According to researchers, ChatGPT artificial intelligence provides correct health information most of the time… but beware, in 20% of cases, it is inaccurate or even fictitious.
- In February 2023, US researchers created a set of 25 questions related to breast cancer screening advice. They were submitted to ChatGPT artificial intelligence. The tool has 88% correct answers.
- The chatbot gave 3 bad tips: one answer was based on outdated information. The other two questions had inconsistent and varying answers.
- “ChatGPT sometimes invents fake newspaper articles or health consortia to support its claims,” the lead author warns.
While many students have had the idea of using ChatGPT to write their assignments, researchers at the University of Maryland School of Medicine (UMSOM) wanted to see if the chatbot’s health advice was reliable. Conclusion: if artificial intelligence provides correct information most of the time, it sometimes shares inaccurate, and sometimes even invented, data!
The work has been published in the journal RadiologyApril 4, 2023.
Breast cancer screening: 8 out of 10 good tips with ChatGPT
In February 2023, the UMSOM team compiled a list of 25 questions regarding breast cancer screening to ask ChatGPT. Each of them was submitted to the program three times, as it is known to improve its answers each time, being equipped with a learning tool. His advice was evaluated by three radiologists specializing in mammography. The experts indicated that the answers were appropriate for 22 of the 25 questions.
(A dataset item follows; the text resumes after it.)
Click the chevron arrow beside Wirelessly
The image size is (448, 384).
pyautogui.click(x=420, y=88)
“We found that ChatGPT answered questions correctly about 88% of the time, which is pretty amazing”explained the author of the study, Dr. Paul Yi, assistant professor of diagnostic radiology and nuclear medicine at UMSOM in a press release from his establishment. “It also has the added benefit of summarizing information in an easily digestible form for consumers to easily understand.” He notes that he correctly answered the questions on the symptoms of breast cancer, the people at risk as well as questions related to the cost, age and frequency of mammograms. The scientists noticed, however, that the answers were not always complete. “ChatGPT provided only one set of recommendations on breast cancer screening, issued by the American Cancer Society, but did not mention the various recommendations issued by the Centers for Disease Control and Prevention (US agency public health protection, Ed) or the US Preventative Services Task Force.
ChatGPT may present fake articles to support its answers
The team also found other issues by studying the three ChatGPT errors. The first provided outdated information regarding scheduling a mammogram around Covid-19 vaccination. The tool advised waiting 4 to 6 weeks, a recommendation removed in February 2022 when the CDC advised that based on new research, there was no need to delay the test.
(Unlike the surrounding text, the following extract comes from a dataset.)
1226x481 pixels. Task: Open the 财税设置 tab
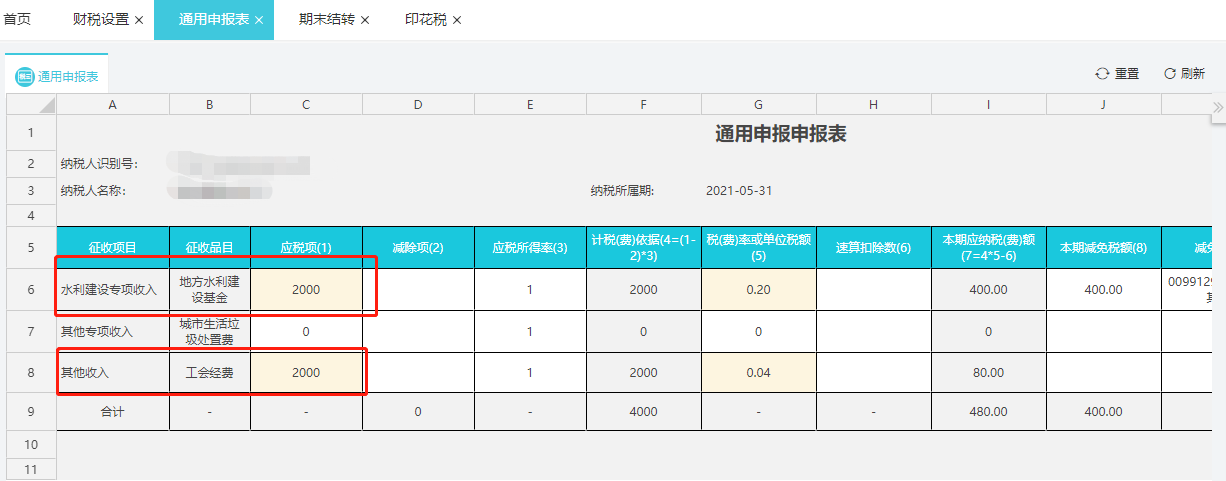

The other two problematic questions had inconsistent answers that varied significantly each time the same question was asked. More worryingly, the tool may present false evidence.
“We have seen in our experience that ChatGPT sometimes invents fake newspaper articles or fake health consortia to support its claims”warned Dr. Yi. “Consumers should be aware that these are new, unproven technologies and should always rely on their doctor, rather than ChatGPT, for advice”he concluded.
The team will renew the experience with questions about lung cancer. It will also seek to identify ways to improve ChatGPT’s recommendations so that they are more precise and understandable for people without scientific knowledge.
Dr. Mark T. Gladwin, Dean of the University of Maryland School of Medicine, commented on his researchers’ findings: “with the rapid evolution of ChatGPT and other great models, we have a responsibility as a medical community to evaluate these technologies and protect our patients from potential harm that may come from incorrect screening recommendations or obsolete preventive health”.